WSAVA's guidelines take a fundamentally different approach. They don't feature a single word about specific nutrients, food groups, diseases, or bodily functions. Instead, they focus entirely on what you might call "reputational qualities." In essence, WSAVA recommends that your dog only eat foods made by the kinds of companies that WSAVA thinks are good, regardless of what nutrients those foods contain.
That's not how nutrition is studied at universities, it's not how it's debated in scientific journals, and it's not how (most) public health organizations frame nutritional issues either. Instead, they focus on the stuff that makes dietary recommendations important in the first place: links between dietary qualities and health and wellness outcomes.
Like I said before, if there was strong evidence supporting its rationale, perhaps you could excuse this as an experimental, cutting-edge quirk of WSAVA's process. But there isn't. Or if WSAVA was making a positive impact on public health perhaps you'd have to throw your hands up and admit that the group is onto something that the rest of the scientific community is missing. But it isn't.

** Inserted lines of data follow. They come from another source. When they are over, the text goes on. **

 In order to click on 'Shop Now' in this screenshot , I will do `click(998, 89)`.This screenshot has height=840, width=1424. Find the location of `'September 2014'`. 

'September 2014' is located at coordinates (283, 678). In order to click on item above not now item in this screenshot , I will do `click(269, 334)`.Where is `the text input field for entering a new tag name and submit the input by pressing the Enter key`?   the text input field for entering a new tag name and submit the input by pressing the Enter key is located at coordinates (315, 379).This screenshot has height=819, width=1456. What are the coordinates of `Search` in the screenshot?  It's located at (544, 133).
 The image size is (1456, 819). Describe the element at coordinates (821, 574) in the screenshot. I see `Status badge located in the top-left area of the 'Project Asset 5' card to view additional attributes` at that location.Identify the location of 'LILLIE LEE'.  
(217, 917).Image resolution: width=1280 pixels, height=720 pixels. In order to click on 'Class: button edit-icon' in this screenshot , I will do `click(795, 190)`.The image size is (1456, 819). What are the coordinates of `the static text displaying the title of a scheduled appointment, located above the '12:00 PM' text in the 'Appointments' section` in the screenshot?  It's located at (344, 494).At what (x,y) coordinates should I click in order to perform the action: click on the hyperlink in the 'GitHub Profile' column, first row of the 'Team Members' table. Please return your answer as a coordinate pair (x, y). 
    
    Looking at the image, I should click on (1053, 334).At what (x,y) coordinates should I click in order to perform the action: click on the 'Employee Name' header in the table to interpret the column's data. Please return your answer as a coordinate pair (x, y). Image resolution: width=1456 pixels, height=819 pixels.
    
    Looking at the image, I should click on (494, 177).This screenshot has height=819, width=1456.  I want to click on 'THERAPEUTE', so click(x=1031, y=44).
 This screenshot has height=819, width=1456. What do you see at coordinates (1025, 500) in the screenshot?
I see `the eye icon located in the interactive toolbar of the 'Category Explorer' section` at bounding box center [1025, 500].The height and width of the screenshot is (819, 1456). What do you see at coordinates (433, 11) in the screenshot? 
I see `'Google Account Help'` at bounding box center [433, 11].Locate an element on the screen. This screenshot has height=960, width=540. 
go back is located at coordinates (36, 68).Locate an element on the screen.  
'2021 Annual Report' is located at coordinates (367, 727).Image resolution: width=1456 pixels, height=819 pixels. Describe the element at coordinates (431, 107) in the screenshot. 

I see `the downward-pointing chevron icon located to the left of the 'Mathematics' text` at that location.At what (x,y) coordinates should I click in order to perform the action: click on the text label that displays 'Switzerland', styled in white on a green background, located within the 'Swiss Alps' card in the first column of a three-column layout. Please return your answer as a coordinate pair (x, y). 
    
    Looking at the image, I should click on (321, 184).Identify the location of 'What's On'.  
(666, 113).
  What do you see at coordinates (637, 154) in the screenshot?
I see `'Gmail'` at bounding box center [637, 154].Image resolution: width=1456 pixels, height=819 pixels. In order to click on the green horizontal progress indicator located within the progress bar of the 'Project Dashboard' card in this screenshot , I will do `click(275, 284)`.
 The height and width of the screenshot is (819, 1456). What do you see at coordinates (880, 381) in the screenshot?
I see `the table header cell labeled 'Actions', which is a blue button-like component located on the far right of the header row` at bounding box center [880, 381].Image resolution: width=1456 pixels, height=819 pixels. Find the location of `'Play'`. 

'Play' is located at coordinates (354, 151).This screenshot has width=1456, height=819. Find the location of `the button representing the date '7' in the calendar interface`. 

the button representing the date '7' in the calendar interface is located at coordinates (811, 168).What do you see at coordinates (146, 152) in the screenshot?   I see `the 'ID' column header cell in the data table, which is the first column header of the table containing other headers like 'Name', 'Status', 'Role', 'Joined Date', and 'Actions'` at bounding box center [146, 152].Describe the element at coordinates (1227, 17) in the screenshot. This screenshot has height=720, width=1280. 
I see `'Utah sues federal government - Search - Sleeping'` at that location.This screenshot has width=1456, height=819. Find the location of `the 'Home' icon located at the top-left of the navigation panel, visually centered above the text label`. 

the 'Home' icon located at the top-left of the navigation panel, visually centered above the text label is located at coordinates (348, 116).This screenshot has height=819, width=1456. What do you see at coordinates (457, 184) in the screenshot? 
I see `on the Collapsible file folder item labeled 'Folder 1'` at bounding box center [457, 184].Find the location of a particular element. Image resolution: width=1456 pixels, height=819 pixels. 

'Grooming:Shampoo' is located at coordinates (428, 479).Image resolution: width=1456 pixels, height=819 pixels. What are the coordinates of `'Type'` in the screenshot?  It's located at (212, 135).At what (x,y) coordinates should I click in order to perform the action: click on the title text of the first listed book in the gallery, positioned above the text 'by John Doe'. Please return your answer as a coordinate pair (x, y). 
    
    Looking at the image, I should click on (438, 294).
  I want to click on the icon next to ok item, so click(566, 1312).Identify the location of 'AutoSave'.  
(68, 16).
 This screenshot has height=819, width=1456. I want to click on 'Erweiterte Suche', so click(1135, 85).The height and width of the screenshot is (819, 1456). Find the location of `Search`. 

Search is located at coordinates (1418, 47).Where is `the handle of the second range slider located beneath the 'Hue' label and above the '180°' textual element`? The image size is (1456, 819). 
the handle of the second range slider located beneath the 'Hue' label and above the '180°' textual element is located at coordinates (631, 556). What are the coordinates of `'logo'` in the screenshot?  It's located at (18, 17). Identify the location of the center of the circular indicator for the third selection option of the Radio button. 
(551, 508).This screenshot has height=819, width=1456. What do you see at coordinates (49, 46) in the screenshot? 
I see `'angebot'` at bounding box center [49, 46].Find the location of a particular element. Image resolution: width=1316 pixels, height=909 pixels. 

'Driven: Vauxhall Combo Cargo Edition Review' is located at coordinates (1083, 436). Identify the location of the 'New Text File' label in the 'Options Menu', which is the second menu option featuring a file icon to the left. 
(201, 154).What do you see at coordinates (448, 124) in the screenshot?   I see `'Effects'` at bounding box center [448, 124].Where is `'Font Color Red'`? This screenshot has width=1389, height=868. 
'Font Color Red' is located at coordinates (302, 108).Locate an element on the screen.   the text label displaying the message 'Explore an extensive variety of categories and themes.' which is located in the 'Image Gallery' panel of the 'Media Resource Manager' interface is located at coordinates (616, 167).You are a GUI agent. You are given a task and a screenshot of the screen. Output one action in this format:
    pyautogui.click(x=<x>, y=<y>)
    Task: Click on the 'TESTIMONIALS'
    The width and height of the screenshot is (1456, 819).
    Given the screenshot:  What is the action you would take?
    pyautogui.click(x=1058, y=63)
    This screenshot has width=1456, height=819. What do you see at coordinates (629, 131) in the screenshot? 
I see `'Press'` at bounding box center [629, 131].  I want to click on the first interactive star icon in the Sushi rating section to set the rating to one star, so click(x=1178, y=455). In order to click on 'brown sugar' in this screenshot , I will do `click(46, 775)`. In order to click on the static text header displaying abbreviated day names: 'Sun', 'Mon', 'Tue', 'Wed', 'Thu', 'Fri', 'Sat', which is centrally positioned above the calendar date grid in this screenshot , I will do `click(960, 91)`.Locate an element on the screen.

Instead, you're left trying to explain why this important organization is taking such a strange approach to making dietary recommendations to pet-owners. And that brings us right back around to where we started.
4. The WSAVA Guidelines Were Created By the Very Same Companies That They Implicitly Endorse
As I explained earlier, it is beyond dispute that major financial conflicts-of-interest underpinned the creation of WSAVA's nutritional guidelines, and at multiple levels. And it just so happens that the guidelines turned out exactly how the companies that paid for them would have wanted.
Is that why the WSAVA guidelines lack any evidentiary basis? Is it why, despite their popularity and influence, the WSAVA guidelines haven't had a positive impact on companion animal public health? Is it why the guidelines are focused on the kinds of strange, non-substantive qualities that most public health authorities don't really pay any attention to?
I'm not aware of any direct evidence that answers those questions once and for all. And unless such proof is uncovered the most defensible advice I can offer is to treat the WSAVA guidelines like any other influential set of recommendations that lack any evidence of validity or efficacy: advocate that they be replaced with evidence-based recommendations or just ignore them altogether.